**Do this:** Gather every line of the listing below that contains the word "height", and copy each of those lines in full.

◇ ◇ ◇

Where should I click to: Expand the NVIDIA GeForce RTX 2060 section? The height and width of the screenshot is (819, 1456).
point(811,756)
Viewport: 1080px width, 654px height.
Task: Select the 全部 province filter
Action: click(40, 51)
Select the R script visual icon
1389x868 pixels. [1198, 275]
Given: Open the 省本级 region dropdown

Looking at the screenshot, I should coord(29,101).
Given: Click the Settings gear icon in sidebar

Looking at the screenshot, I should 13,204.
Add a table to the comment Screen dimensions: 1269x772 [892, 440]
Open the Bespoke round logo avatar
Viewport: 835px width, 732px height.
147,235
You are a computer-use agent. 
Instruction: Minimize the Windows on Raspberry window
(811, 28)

◇ ◇ ◇

**Reply:**
Where should I click to: Expand the NVIDIA GeForce RTX 2060 section? The height and width of the screenshot is (819, 1456).
Viewport: 1080px width, 654px height.
Viewport: 835px width, 732px height.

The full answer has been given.